With the recent health care reform, the industry is on the critical path of change. What are the reasons behind this change initiative? Health care cost containment and enhancement of quality of care are two of the most cited reasons by the literature. According to many researches, health care cost is on a fast track of rising in the last decade. One would ask the ‘obvious question,’ “Why is cost is on the rise when technology advance in medical care improves?”
Let’s take the Electronic Health Records (EHRs) initiative for an example. While the benefits of EHRs implementation across the health care industry have been proven by many researches, the adoption rate of EHRs has been very slow. The recent financial incentive by the government has fueled a short-lived energy in health care organizations toward implementing EHRs, but failed to connecting and integrating all parties involved in a health care transitions: consumers, providers, and payers. Within each of these entities, there are many factors that need to be further examined and solved within their particular settings. For instance, consumers of health care can be divided into three distinct categories: privately insured, government-funded programs (medicare, medicaid, etc.), and uninsured. Any fix that brings positive benefits to consumers in one category most likely exerts unfavorable results on those in other categories. As such, a one-size-fit-all solution to health care improvement may be just another ‘mission impossible’ quest.

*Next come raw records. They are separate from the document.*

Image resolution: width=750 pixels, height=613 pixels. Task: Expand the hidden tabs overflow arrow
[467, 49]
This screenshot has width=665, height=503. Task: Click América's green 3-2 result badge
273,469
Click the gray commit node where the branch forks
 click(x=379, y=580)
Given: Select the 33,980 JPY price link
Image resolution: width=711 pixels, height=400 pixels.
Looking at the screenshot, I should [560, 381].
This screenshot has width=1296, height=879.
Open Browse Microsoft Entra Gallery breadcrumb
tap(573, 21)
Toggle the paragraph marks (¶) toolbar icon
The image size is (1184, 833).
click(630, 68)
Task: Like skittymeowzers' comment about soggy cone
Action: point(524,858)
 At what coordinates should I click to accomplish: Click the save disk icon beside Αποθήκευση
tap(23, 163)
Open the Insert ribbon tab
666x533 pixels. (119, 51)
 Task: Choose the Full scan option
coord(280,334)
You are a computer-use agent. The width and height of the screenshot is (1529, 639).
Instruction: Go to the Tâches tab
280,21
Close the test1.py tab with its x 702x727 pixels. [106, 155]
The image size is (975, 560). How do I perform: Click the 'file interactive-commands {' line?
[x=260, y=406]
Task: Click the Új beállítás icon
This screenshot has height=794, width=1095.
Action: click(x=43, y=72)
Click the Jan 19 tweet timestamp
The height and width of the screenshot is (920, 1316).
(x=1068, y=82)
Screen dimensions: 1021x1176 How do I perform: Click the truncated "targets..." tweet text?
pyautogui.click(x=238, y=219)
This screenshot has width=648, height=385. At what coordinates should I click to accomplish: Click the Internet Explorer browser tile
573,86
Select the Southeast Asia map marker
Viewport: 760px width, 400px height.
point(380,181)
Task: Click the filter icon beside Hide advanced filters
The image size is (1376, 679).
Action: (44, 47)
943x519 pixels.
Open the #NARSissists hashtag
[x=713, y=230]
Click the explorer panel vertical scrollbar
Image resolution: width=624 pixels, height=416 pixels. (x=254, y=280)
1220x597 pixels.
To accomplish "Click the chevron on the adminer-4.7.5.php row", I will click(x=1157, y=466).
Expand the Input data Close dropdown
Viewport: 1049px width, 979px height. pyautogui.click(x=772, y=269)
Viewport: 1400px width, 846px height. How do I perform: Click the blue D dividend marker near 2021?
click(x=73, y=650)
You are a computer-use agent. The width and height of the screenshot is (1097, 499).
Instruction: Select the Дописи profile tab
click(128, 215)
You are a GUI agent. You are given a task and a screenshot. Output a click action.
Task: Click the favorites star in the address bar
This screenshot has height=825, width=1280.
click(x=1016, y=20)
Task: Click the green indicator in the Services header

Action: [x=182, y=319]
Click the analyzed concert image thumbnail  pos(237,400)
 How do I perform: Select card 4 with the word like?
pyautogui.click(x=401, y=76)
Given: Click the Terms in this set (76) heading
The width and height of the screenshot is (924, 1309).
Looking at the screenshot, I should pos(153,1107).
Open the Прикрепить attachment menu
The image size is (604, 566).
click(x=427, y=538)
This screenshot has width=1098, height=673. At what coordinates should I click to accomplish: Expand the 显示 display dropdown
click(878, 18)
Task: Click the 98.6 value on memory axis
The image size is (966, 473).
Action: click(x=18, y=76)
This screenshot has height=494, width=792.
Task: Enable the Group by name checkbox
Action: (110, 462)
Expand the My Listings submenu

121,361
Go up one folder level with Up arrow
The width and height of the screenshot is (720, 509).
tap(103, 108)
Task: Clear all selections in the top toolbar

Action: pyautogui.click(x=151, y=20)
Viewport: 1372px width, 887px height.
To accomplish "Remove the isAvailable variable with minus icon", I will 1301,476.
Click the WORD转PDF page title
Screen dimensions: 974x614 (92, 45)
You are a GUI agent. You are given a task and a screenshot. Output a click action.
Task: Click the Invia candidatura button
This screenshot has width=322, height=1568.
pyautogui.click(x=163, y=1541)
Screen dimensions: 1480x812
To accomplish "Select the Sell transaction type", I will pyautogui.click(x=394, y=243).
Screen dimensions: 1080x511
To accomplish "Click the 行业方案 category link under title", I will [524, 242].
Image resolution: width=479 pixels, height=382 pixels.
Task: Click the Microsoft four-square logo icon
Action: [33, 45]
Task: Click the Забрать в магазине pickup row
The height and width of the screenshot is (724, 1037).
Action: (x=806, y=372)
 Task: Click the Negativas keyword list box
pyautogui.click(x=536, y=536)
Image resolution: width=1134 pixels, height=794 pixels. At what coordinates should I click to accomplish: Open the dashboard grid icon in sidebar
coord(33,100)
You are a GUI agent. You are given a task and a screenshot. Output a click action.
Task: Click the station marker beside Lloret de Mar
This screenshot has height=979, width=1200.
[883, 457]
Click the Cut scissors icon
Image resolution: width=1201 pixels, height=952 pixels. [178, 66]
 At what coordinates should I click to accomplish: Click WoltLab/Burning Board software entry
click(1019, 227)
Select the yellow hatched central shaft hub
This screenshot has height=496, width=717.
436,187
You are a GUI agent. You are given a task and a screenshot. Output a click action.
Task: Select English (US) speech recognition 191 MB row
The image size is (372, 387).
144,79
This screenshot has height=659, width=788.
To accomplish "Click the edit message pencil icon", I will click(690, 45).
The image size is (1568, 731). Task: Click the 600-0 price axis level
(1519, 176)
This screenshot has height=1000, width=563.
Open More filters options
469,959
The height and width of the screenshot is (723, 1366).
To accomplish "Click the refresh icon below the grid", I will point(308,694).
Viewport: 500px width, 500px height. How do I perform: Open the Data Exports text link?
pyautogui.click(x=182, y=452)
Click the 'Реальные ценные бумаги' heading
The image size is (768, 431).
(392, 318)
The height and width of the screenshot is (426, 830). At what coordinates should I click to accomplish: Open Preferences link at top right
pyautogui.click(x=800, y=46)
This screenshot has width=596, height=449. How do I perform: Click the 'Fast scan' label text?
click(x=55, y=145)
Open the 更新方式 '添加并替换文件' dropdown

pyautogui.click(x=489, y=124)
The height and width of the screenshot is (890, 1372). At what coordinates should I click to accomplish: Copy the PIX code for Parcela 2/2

Despite the cost factor, one can question the quality of health care services. This question is easily asked but difficult to answer. Similar to the argument above, each health care party involved in a transaction can perceive the level of quality differently. For example, after an office visit, a patient is disappointed by not getting the drugs she feels she should be prescribed, whereas the doctor believes to have helped the patient for not inking a wrong dose of pain medication that may get the patient addicted. Most, if not all, health care organizations adopt some types of patient satisfaction survey to gauge the level of service they deliver. However, the validity of these surveys can be subjective based on the patients’ perception and not how the service is medically judged. Therefore, the answer to the quality of health care question is as much difficult as the cost factor when the scope of the answer spans too widely. The scope factor presents a challenging problem for any change initiatives that attempt to solve health care issues across a wide horizontal spectrum.
With the above general assessment, health care leadership should take a closer look at any improvement plans and examine the impact on all parties involved. Acknowledging the ‘give’ and ‘take’ in a change plan will help health care leaders to clearly predict the outcomes of the plan. If at all possible, be honest to the people who are affected by the change and provide comprehensive education and communication programs so that everyone understands the main goals. Even when one may not ripe the benefits of the change, he or she may still support the change for a greater good.